City firms expected to forge strong deals after Brexit
Independence from European Union laws and regulation will enable the UK to “make beneficial trade deals with partners around the world”, according to analysis from the Legatum Institute, a think tank whose Special Trade Commission was set up post-referendum to examine the UK's negotiating options.
While senior figures from across the City have raised concerns about the loss of financial passporting once the UK leaves the EU, the report points to the existing “strengths of the UK financial services industry” on the global stage that will enable the UK to increase links to emerging markets with fast-growing savings pools.
The report also highlights the “strong mutual interest in maintaining mutual market access” for EU and UK financial services firms, owing to extensive existing links. For instance, 726 insurance firms in the European Economic Area (EEA) have passporting rights into the UK under the Solvency II regime, compared to 220 UK firms with passports to EU countries.

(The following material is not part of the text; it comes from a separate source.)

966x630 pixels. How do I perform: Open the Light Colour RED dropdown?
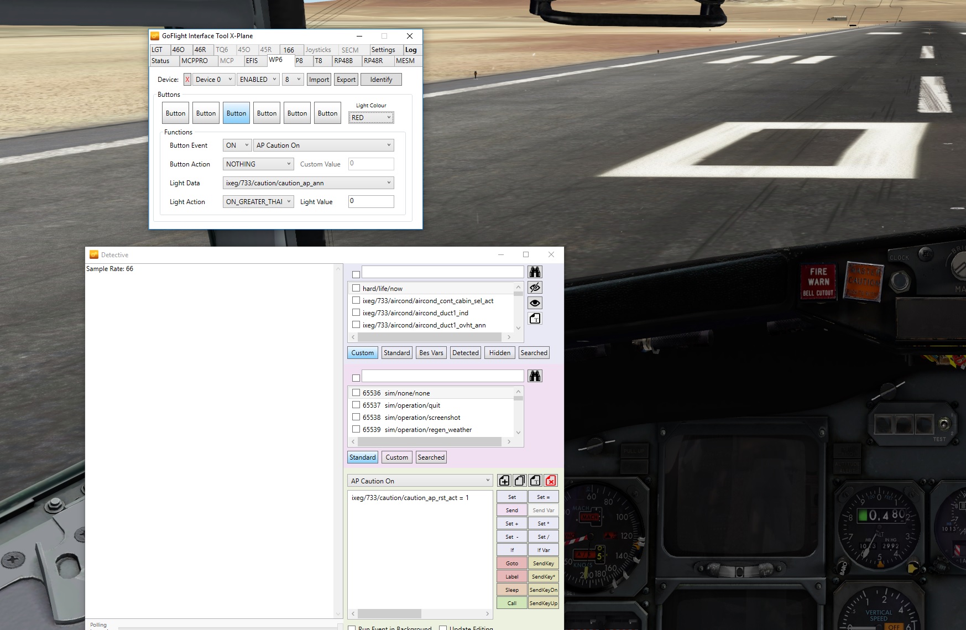pos(371,118)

The report concludes that a free-trade agreement would be the “significantly preferable” outcome in the long term, but recommends an interim framework to minimise disruption and costs to companies. This would entail either using pre-existing equivalence regimes or mutually recognising standards and regulations.
Equivalence regimes rely on the mutual recognition that regulatory standards are equally stringent in different jurisdictions, such as the USA and the EU. Sectors with pre-existing equivalence include investment services, alternative investment funds, and clearing of over-the-counter (OTC) derivatives.
The analysis by the Legatum Institute says that “there is no legal obstacle to equivalence recognition” under regimes such as MiFID, EMIR and the AIFMD, as the UK will have “identical regulation” when it leaves the EU in 2019.
Negotiation will be required in sectors which do not have existing equivalence regimes, including the retail banking and insurance sectors. The authors of the Legatum report are optimistic that agreement in these sectors can be reached as failure to do so would, they say, result in “damaging [the EU’s] own interests”.